Kafa mengambil 2 buah pancing dan tikar untuk dibawanya. Cakra menjinjing rantang bekal dan kantong berisi minuman. Sedangkan aku mengurusi stoples plastik berisi cacing.

Jarak dari rumah ke pantai sekitar 700 m, memerlukan waktu tempuh kurang lebih 10 menit dengan berjalan kaki. Setelah berjalan hingga ujung lorong besar, kami menyemberangi jalan raya provinsi, kemudian masuk lorong besar lagi, hingga menemukan pantai. Disediakan tangga beton yang landai untuk akses turun, yang kehadirannya baru setahun terakhir. Selain tangga ada juga jalan khusus untuk pemotor.  

Kami meneruskan langkah ke sisi kanan pantai, menuju ke satu pondok tanpa dinding, untuk menemui Pak Raki, salah satu kenalan kami. Bersama anaknya—Teo, pria tua itu sedang memperbaiki jalanya yang robek. Beliau sering memiminjamkan perahu gratis, awalnya kami bermaksud untuk menyewa, tapi selalu ditolak, padahal kalau orang lain ia mematok harga sekian. 

“Pagi, Pak,” sapa Kafa di balik punggung Pak Raki.

Pak Raki menoleh dan langsung berdiri ketika melihat kami. Rokok dimulutnya dilepaskan, lalu diselipkan pada pinggiran asbak tak jauh dari kakinya. “Kenapa baru datang? Matahari sudah mulai tinggi, ikan-ikan juga biasa sudah kenyang jam begini,” jelasnya dengan senyum ramah.

Aku mengibas tangan sekali. “Tidak apa-apa, Pak. Mereka ini sebenarnya memancing supaya bosan saking tidak ada kerjaan. Dapat tidak dapat itu urusan belakang.” Kepalaku sedikit tertarik ke belakang saat Kafa manarik ujung kuciranku. Aku menatapnya sinis.

Pak Raki memperdengarkan suara tawa khas bapak-bapaknya. “Tidak masalah. Memacing kegiatan yang baik, daripada lari ke tempat salah. Beberapa hari ini ombak lagi bagus juga. Ayo kita dorong perahunya.” Beliau berjalan menuju jejeran perahu kayu di sebelah pondok.

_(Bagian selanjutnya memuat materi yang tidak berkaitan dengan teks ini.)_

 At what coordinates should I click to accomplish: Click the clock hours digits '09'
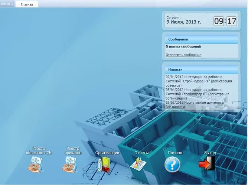[219, 21]
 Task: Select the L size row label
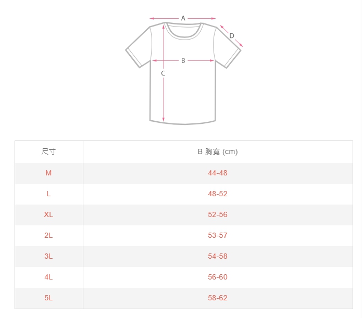tap(48, 194)
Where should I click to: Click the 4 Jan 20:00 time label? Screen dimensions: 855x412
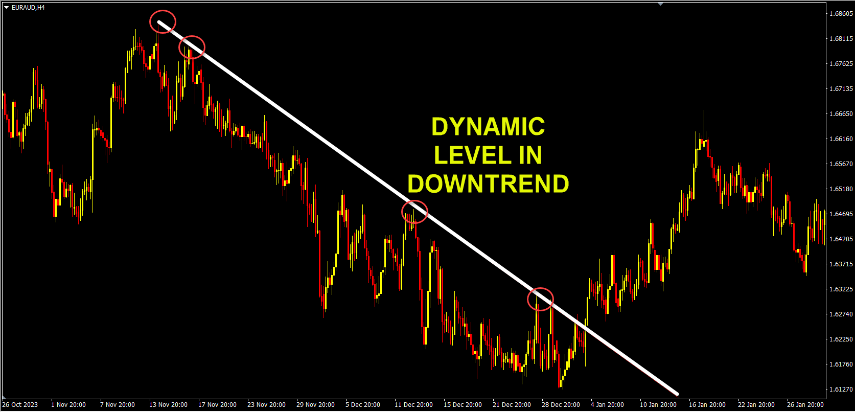[x=607, y=405]
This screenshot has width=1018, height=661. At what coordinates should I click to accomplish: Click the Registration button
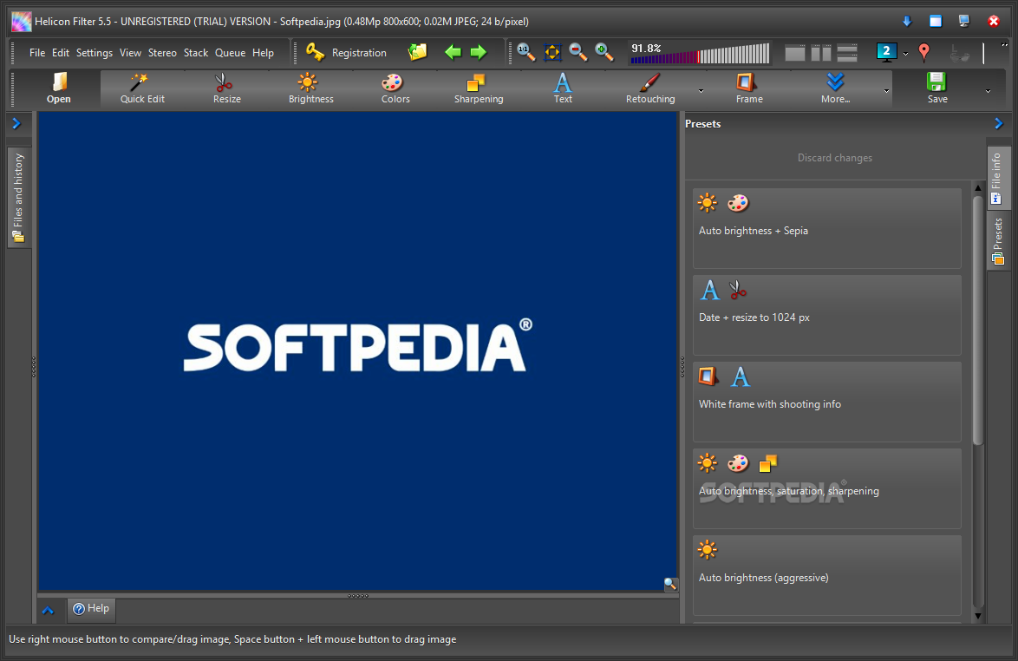click(347, 53)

Kafa dan Cakra meletakkan peralatan tak jauh dari kakiku, tanpa basa-basi mereka langsung mengikuti Pak Raki, Teo juga turut serta.

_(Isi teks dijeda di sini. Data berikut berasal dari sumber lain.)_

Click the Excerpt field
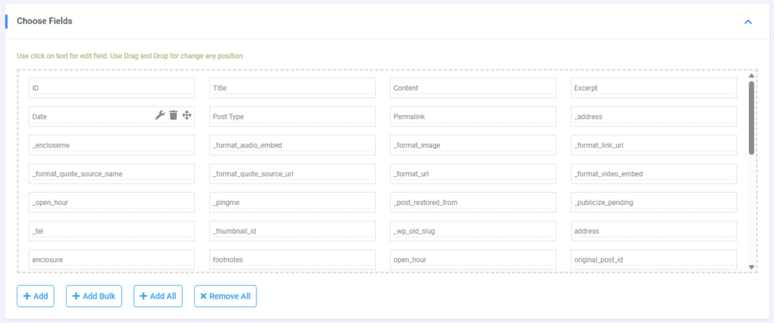This screenshot has height=323, width=774. (653, 88)
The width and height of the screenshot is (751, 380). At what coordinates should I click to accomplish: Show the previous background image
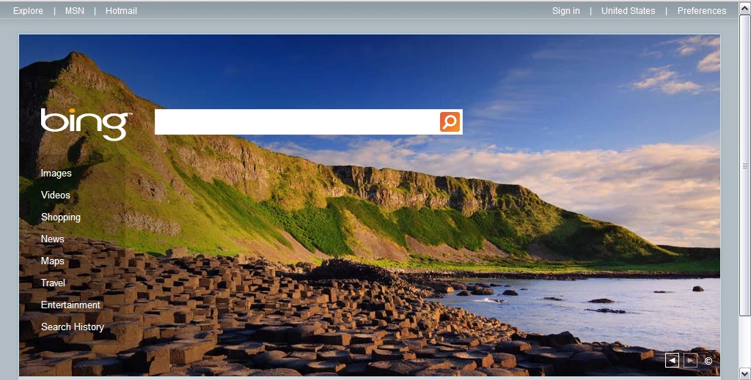pos(672,360)
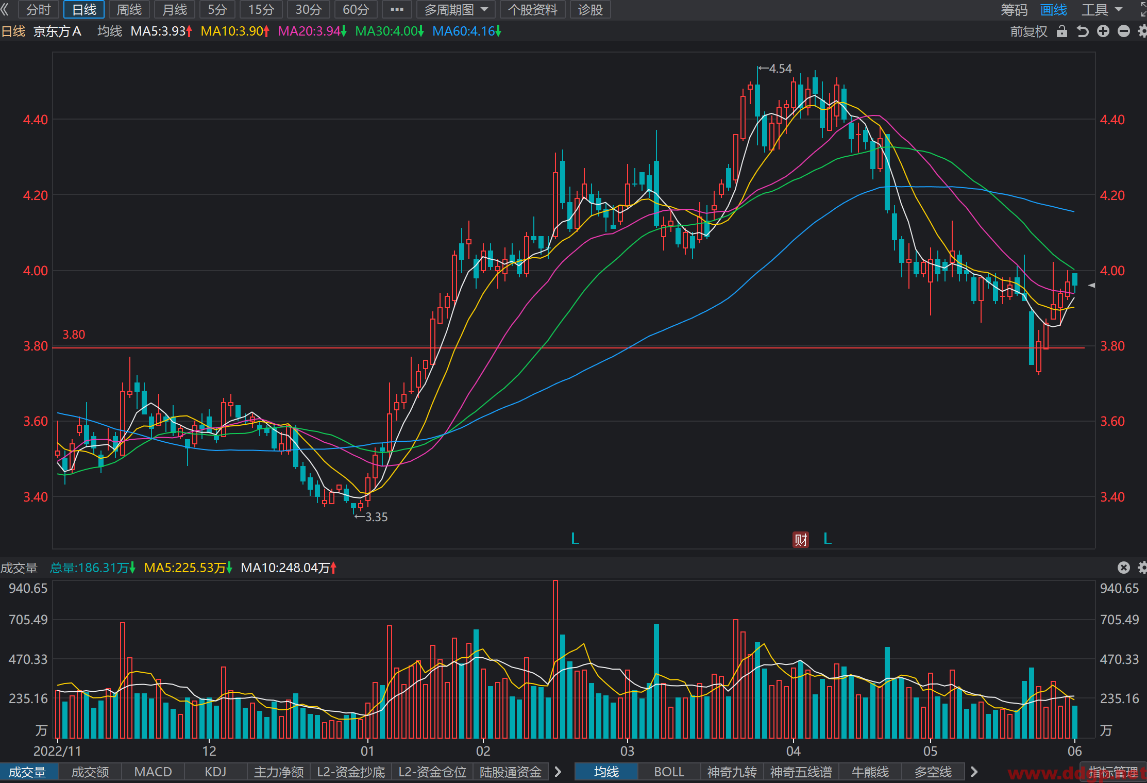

Profesi Pak Raki adalah Nelayan. Ketika kembali dari melaut, Teo akan berkeliling dengan berjalan kaki ke pemukiman-pemukiman terdekat untuk menjual hasil tangkapan bapaknya. Ikan tersebut digantung pada batang bambu dan Teo memikulnya sembari berteriak ‘ikan baru’. Ibu adalah pelanggan tetap, setiap dua hari sekali Teo mengantarnya ke rumah, ikan-ikan yang dibawa selalu dalam wujud segar, dagingnya sangat manis. Selain ikan besar, ada juga nike, salah satu bahan masakan andalan kami, sayangnya kemunculan ikan-ikan kecil ini tidak setiap hari, ada waktu-waktu tertentunya.    

“Kau mau ikut atau menunggu di sini?” tanya Kafa. Ia menghampiriku untuk mengambil peralatan ketika sudah berhasil membawa perahu kecil ke air.

Aku baru sadar kalau Maria tidak ada, artinya aku harus menunggu mereka di pinggir pantai sendirian, walaupun sebenanrnya ada beberapa orang yang sedang berenang dan bermain, tapi mereka orang lain, bukan kenalanku.

Kafa masih menunggu jawabanku, alat pancing dan stoples cacing sudah berada di tangannya.